US start-up raises funds for fusion project

1 June 2020


Commonwealth Fusion Systems (CFS), a US-based start-up commercialising fusion energy, announced on 26 May that it has raised $84 million in A2 funding, bringing the company’s total funding to more than $200 million.

The A2 round was led by Temasek with participation from new investors Equinor and Devonshire Investors, a private equity group affiliated with FMR, the parent company of Fidelity Investments, as well as current investors Breakthrough Energy Ventures, The Engine, ENI Next, Future Ventures, Hostplus, Khosla Ventures, Moore Strategic Ventures, Safar Partners, Schooner Capital, Starlight Ventures, and “others committed to accelerating the path towards commercial fusion energy”.

CFS founded in 2018, has a programme to develop high-temperature superconducting (HTS) magnets and design and build the world’s first net-energy-gain fusion system, called SPARC. CFS said both are on schedule and below budget.

“With this additional funding, CFS will continue to grow its capabilities to offer fusion power plants, fusion engineering services, and HTS magnets. This includes accelerating progress to build SPARC, the new CFS headquarters, and manufacturing facilities.” The funding will also support business development surrounding HTS magnets, the key component to SPARC, which also has various other commercial uses.
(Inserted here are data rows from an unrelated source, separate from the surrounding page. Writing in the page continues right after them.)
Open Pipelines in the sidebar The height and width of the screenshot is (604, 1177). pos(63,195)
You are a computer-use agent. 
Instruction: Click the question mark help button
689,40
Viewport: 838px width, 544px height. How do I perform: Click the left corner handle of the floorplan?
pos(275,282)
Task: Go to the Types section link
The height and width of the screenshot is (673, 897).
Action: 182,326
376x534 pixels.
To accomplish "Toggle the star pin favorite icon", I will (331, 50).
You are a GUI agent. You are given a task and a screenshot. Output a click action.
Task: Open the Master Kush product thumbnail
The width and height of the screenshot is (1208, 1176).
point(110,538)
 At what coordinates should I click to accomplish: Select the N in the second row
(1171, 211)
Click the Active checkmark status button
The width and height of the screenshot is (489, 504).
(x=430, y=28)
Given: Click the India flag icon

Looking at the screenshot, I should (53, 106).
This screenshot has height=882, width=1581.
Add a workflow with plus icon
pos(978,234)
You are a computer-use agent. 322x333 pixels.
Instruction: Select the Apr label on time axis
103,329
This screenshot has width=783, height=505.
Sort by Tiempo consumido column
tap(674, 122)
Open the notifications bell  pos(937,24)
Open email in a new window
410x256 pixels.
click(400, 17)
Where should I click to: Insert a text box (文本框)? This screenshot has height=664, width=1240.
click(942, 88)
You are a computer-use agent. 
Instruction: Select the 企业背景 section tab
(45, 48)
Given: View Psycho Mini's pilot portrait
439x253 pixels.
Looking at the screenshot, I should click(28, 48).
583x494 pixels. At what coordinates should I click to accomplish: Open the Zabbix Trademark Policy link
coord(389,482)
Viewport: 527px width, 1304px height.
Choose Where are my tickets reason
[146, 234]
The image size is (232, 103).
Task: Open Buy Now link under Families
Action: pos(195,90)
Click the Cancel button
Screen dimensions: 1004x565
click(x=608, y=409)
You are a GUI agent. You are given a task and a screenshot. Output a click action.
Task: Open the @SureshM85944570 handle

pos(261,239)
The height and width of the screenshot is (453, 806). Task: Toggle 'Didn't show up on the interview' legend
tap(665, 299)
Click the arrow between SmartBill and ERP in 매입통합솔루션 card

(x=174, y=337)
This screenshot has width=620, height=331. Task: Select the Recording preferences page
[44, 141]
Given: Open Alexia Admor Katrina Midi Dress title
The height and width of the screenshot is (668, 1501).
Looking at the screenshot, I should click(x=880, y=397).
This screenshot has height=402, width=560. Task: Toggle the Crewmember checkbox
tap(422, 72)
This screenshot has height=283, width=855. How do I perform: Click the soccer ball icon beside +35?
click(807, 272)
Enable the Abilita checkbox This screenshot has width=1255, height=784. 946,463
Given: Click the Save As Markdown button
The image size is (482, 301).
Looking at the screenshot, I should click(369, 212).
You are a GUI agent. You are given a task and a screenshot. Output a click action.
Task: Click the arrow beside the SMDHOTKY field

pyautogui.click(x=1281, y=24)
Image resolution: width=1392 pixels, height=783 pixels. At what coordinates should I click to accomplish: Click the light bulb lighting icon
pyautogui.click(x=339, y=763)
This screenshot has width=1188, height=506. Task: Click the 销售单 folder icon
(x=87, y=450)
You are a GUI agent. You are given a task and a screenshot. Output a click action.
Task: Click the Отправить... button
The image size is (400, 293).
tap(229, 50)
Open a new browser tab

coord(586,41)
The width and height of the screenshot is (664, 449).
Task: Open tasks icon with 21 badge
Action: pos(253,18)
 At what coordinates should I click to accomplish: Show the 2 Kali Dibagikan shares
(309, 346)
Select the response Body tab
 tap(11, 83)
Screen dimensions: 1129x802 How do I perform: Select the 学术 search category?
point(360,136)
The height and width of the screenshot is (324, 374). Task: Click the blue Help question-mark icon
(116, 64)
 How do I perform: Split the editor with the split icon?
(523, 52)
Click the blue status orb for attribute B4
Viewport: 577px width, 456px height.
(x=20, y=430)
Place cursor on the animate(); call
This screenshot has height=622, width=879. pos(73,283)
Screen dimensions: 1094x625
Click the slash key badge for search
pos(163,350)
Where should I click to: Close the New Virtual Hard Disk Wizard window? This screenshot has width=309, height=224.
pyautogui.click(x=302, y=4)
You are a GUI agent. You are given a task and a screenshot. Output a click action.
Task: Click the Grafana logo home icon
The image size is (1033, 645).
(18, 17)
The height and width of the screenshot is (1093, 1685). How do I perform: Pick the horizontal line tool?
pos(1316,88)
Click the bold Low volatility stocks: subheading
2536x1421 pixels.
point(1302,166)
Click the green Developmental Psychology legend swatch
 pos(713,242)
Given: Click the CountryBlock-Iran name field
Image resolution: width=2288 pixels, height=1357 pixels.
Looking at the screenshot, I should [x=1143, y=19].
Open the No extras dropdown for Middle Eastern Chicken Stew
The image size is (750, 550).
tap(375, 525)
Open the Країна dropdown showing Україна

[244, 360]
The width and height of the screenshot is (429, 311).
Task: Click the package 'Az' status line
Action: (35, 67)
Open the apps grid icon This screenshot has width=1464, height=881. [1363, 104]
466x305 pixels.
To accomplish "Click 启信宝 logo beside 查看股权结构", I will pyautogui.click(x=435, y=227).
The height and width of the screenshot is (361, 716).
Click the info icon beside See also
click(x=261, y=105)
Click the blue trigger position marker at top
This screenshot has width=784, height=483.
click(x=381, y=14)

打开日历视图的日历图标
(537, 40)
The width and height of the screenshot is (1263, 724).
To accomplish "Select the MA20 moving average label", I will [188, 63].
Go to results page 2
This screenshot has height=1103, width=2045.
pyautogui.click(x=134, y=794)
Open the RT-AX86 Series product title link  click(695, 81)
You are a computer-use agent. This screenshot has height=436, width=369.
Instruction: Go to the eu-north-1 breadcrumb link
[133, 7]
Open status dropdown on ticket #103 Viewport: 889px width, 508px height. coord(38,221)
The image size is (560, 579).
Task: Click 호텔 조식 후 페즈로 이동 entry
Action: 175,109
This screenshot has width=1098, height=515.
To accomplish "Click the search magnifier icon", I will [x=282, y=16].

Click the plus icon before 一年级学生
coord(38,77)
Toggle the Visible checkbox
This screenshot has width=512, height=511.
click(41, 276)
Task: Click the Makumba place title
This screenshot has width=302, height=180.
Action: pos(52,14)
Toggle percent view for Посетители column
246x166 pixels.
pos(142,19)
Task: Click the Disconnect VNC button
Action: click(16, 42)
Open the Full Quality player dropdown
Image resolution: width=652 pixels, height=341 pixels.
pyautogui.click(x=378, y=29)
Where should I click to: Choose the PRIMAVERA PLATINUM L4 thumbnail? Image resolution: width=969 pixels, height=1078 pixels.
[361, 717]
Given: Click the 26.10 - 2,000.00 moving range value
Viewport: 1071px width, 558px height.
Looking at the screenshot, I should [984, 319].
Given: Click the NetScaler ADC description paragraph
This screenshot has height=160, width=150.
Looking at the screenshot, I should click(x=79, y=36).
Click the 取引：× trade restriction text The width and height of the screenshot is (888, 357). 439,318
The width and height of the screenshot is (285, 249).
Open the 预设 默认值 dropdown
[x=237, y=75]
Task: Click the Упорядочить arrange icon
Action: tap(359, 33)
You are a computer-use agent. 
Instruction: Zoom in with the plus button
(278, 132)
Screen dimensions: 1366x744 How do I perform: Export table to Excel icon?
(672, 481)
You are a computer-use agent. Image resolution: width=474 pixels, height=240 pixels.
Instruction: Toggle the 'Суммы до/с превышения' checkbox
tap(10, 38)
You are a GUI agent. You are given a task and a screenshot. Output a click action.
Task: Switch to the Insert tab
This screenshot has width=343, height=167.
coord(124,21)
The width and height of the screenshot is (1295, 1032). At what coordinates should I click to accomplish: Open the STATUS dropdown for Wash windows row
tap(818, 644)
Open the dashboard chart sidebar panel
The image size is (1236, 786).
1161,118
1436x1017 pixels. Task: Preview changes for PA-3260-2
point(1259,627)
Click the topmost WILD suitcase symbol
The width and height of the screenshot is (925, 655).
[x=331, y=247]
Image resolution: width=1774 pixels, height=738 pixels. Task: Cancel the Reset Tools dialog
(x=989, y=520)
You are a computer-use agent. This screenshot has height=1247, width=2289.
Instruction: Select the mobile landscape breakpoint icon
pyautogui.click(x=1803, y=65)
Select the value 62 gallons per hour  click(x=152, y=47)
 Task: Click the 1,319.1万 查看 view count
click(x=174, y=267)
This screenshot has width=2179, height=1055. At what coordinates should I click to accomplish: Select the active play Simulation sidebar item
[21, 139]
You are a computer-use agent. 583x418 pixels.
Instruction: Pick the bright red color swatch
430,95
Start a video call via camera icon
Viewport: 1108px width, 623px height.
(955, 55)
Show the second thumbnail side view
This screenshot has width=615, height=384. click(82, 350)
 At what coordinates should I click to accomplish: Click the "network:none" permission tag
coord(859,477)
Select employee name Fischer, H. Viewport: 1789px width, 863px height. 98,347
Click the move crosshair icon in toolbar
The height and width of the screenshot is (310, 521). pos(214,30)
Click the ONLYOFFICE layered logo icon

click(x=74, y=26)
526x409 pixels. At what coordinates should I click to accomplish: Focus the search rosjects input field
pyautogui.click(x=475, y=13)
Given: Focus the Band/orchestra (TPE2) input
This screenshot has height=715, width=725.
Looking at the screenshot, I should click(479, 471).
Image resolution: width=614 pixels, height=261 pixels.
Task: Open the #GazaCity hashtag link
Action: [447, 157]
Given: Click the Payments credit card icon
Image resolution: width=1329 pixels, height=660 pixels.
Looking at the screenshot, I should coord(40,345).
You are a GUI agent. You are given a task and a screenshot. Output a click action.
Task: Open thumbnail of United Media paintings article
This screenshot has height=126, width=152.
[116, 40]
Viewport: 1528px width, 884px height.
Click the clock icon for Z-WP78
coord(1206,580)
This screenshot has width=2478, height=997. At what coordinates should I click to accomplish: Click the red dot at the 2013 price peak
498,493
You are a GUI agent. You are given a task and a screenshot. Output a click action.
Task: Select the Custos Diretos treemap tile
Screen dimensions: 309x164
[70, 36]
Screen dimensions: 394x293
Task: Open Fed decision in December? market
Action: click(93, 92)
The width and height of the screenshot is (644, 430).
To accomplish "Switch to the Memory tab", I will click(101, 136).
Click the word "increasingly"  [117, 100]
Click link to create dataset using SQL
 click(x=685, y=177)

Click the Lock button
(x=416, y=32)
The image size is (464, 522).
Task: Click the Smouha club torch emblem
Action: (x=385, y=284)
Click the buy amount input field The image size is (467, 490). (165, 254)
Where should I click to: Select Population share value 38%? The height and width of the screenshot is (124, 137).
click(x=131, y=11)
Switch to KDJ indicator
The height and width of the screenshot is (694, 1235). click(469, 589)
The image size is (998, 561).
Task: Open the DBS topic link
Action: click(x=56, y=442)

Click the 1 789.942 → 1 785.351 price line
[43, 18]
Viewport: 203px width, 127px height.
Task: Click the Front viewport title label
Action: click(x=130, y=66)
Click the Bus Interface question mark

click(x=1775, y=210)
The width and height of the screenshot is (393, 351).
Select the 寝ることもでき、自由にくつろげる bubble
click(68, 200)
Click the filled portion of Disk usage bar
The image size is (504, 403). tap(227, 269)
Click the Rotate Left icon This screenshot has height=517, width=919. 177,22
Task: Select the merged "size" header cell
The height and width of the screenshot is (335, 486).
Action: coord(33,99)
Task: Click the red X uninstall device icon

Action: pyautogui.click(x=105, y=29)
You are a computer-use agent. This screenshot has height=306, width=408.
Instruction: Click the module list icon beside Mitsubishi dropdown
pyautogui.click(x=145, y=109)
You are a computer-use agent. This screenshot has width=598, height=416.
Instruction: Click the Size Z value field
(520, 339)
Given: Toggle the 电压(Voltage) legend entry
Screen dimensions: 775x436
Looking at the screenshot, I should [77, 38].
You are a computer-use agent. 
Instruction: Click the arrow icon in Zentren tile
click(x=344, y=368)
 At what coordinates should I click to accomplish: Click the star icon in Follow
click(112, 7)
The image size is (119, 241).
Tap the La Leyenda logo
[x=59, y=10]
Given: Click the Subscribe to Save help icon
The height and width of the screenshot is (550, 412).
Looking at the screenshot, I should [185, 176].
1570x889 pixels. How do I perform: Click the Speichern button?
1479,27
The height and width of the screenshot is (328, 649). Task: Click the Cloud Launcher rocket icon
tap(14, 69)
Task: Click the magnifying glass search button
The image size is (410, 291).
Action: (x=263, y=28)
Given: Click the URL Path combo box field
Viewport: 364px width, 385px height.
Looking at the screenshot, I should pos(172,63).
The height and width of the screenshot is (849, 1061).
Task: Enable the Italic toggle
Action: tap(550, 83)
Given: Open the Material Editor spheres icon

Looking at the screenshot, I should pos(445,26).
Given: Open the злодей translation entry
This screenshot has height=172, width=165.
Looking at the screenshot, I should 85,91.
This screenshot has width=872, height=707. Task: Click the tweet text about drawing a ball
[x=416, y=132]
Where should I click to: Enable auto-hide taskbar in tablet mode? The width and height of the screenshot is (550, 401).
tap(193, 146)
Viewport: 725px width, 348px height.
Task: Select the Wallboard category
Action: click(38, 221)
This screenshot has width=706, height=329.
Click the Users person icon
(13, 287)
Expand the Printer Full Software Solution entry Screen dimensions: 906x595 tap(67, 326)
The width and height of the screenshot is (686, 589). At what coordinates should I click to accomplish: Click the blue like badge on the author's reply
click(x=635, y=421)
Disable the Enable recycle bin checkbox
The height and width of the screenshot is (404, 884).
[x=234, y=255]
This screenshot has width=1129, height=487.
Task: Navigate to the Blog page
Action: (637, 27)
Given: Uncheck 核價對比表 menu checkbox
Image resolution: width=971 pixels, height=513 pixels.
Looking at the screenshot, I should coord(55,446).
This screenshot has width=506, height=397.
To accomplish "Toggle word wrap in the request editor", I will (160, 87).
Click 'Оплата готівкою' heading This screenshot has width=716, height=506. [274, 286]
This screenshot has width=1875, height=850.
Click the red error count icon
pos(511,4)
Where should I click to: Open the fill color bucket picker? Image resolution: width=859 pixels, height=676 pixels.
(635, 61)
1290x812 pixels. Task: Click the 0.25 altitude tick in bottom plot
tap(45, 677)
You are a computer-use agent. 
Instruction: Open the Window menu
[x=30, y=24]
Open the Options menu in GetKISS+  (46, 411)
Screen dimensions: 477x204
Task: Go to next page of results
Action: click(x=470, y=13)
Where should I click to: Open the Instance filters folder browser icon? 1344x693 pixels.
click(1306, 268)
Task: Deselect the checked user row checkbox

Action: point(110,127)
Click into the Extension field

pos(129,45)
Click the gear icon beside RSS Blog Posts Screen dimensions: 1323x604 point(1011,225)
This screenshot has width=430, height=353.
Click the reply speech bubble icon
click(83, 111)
CFS CEO Bob Mumgaard said: “This funding is further evidence of a growing fusion industry and the important transition that is taking place as fusion expands from public-funded research to the private companies that will drive commercial fusion to market to help solve climate change.”

CFS is collaborating with MIT’s Plasma Science and Fusion Center to design and build SPARC. This includes the development of the HTS magnets, which will allow CFS to build significantly smaller and lower-cost fusion power plants.

CFS said the collaboration is on track to demonstrate a 20 Tesla, large-bore magnet in 2021. This magnet test, the first of its kind in the world, opens a widely identified transformational opportunity for fusion energy. These magnets will then be used in constructing SPARC to demonstrate net energy gain from fusion for the first time in history. SPARC will pave the way for the first commercially viable fusion power plant called ARC.